To find the UK’s construction-related noise pollution hotspots, Herts Tools analysed the number of monthly Google searches for queries related to noisy construction work in different cities across the UK.
The data has revealed that London, Leeds and Huddersfield are the UK’s construction noise hotspots. Due to rapid urbanisation and extensive infrastructure projects, each city receives over 600 search queries related to construction noise per month – over 4 times that of searches in other areas of the UK.
This perhaps comes as no surprise considering annually, in London, there have been between 15,000 and 25,000 housing construction completions in the last 10 years. Similarly, Leeds has delivered 16,249 homes since 2018 and was responsible for 2.2% of England’s housing supply in 2021.
The findings revealed:
- Noise complaints rank the highest in London, Leeds, and Huddersfield with 600 monthly searches for queries such as “What time should neighbours stop building work” and “Is it illegal to start building work before 8 am”.
- Noise complaint searches for these cities were over 4 times that of searches in Blackpool and Wigan.
- The noise-averse may wish to avoid the north of the UK as a large number of northern cities had a high number of noise-related search queries.
- Manchester, Liverpool and Newcastle followed London, Leeds and Huddersfield as the noisiest areas for construction.

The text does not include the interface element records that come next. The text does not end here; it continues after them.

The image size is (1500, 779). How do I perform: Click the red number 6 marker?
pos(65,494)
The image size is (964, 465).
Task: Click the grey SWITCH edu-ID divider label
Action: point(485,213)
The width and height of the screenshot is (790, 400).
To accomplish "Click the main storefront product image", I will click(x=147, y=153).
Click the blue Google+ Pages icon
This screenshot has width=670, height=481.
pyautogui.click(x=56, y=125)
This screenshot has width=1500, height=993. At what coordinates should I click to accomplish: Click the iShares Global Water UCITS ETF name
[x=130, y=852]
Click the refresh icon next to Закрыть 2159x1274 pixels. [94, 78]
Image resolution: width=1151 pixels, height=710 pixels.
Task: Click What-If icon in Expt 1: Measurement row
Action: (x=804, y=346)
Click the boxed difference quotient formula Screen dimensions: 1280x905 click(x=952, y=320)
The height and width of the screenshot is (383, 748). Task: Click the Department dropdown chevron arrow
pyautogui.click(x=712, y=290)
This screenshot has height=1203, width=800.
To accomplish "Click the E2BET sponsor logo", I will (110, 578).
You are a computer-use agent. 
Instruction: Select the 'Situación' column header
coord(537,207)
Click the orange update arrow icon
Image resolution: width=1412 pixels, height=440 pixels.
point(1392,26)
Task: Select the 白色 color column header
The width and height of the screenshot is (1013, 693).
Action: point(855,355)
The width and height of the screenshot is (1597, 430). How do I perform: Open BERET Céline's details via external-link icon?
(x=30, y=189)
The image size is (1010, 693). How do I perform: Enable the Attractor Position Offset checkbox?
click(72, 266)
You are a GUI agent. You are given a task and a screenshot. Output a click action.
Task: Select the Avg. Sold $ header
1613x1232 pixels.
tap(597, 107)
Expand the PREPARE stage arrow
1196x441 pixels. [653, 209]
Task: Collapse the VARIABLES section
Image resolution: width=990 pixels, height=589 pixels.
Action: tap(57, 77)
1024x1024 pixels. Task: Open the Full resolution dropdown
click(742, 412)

All of the cities have over 500 monthly noise complaint searches.
According to the latest noise complaint report, the average number of general noise complaints per 1000 people across all the London boroughs in 2021 was a huge 50.5. General noise complaints in the north were also high, 13.2 complaints were reported in Liverpool, followed by Leeds (9.3), Newcastle (9.2) and Manchester (8.7). In comparison, Birmingham received just 5.8; Devon, 5.1 and Bristol, 3.1.
Does your city rank?
What are the rules and regulations?
Building work in public areas and on construction sites in the UK must be in accordance with the 1974 Pollution Control Act. This act limits noisy work to between 8 am and 6 pm from Monday to Friday. This doesn’t mean that zero construction work can happen outside of this, but it must be work which is not noisy, for example preparing a site or tidying up after work.
The kind of work which is considered noisy and is, therefore, time-limited under these laws is usually any task involving the use of hand or power tools and the erection or dismantling of scaffolding or walls. These laws around building noise generally only apply to professional construction work.
What are the laws about building work on Saturdays and Sundays?
The rules around building work are different at the weekend, with greater limits on what work can take place. Generally, on a Saturday, building work can take place between 8 a.m. and 1 p.m. However, there is some variation between different local authority areas, and it is important to check this with the Environmental Health department at the relevant council. The rules around working on a Sunday are generally more restrictive, with most areas prohibiting noisy work. This also usually applies to Bank Holidays.
Sometimes work can be done at the weekend and outside of the normal designated hours if there isn’t a viable alternative. Permission for this may be given when the work needs to be done on a very urgent or emergency basis, for example, to correct a problem that is disrupting the electrical or water supply to people’s homes. There may also be circumstances which make it impossible to do the work during normal working hours, for example, work on train tracks, which can often only be done at night when the trains aren’t running.
What can you do about noisy building work?
- Start by talking to the builders rather than making formal complaints. This gives construction workers a chance to correct any practices which are in breach of the rules or are causing significant disruption before any further action is taken.
- Contact organisations such as the Considerate Constructors Scheme, which are involved in ensuring high building standards, maintaining a positive image and reputation for the construction industry, and minimising the impact of building work on the public. Building sites, construction companies and suppliers are able to sign up for this scheme, which will then monitor their activity
- You can contact the site manager or the owner of the building company involved too. Details of this are usually displayed around the site.
- If nothing is done, you can report the incident to the council. If the complaint is found to be legitimate then the council can issue a noise control notice to the offenders, and if they continue not to comply, then a fine of up to £20,000 per offence can be imposed.